:: Exercise data ::
"""
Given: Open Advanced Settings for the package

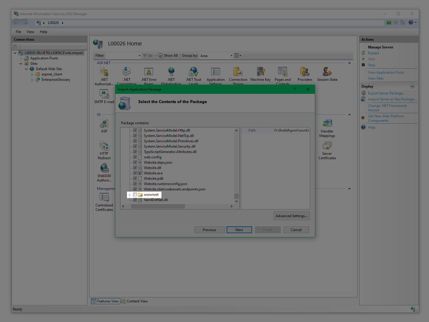Looking at the screenshot, I should click(x=291, y=216).
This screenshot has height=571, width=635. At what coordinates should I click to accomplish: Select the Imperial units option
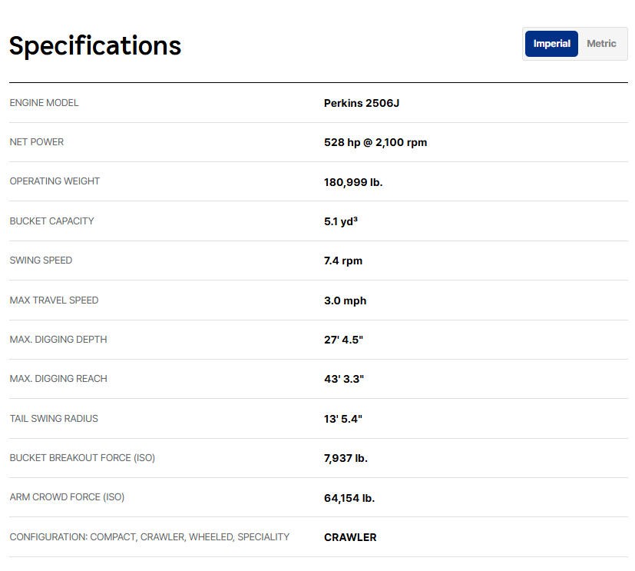tap(551, 44)
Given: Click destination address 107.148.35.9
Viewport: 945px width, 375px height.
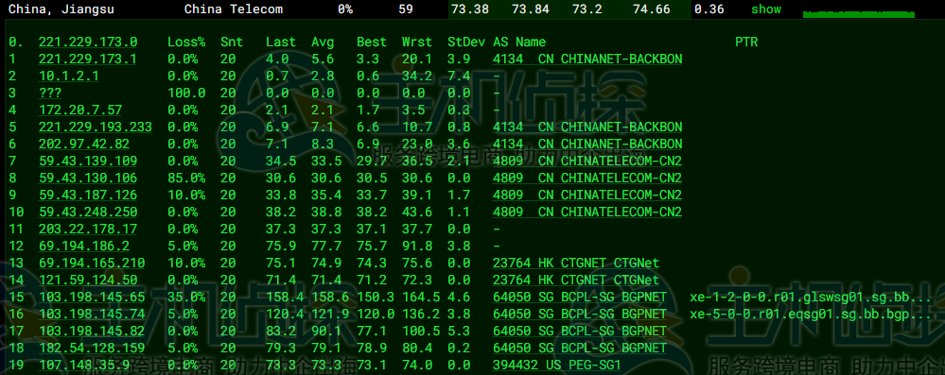Looking at the screenshot, I should [x=84, y=366].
"""
:: What you are asked to do ::
Leave every picture out and copy precisely the lines from the one containing "This screenshot has" through the last line of the data above, both ends included.

:: Task answer ::
This screenshot has height=571, width=635. At what coordinates should I click to accomplish: Select the Imperial units option
tap(551, 44)
Given: Click destination address 107.148.35.9
Viewport: 945px width, 375px height.
Looking at the screenshot, I should [x=84, y=366].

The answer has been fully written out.